▼

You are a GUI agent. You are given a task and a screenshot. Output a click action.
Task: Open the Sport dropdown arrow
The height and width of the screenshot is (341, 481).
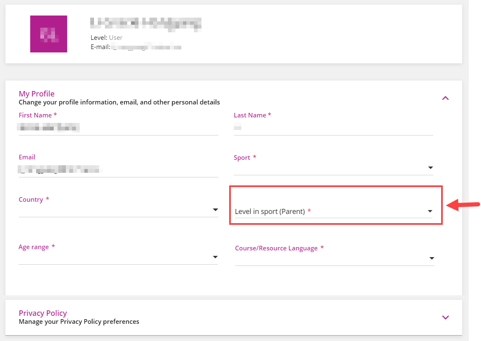(x=430, y=168)
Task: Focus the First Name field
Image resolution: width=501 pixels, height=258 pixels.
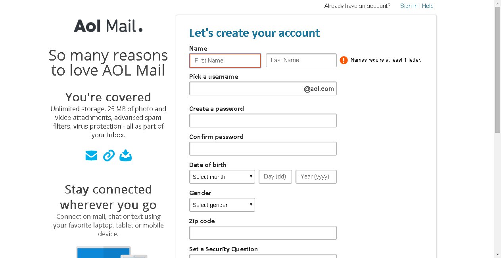Action: coord(225,61)
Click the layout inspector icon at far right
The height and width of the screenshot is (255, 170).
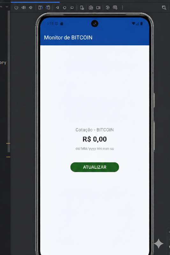164,7
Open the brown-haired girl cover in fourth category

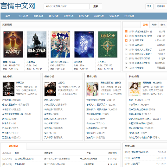(x=135, y=89)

▲

:: What you need to do ::
Lay out the data above as a Markdown table with the columns Row and Line, numbering each non-blank line in order. Leave the pictures out.

:: Exercise output ::
| Row | Line |
|---|---|
| 1 | You are a GUI agent. You are given a task and a screenshot. Output a click action. |
| 2 | Task: Open the Sport dropdown arrow |
| 3 | The height and width of the screenshot is (341, 481). |
| 4 | (x=430, y=168) |
| 5 | Task: Focus the First Name field |
| 6 | Image resolution: width=501 pixels, height=258 pixels. |
| 7 | Action: coord(225,61) |
| 8 | Click the layout inspector icon at far right |
| 9 | The height and width of the screenshot is (255, 170). |
| 10 | 164,7 |
| 11 | Open the brown-haired girl cover in fourth category |
| 12 | (x=135, y=89) |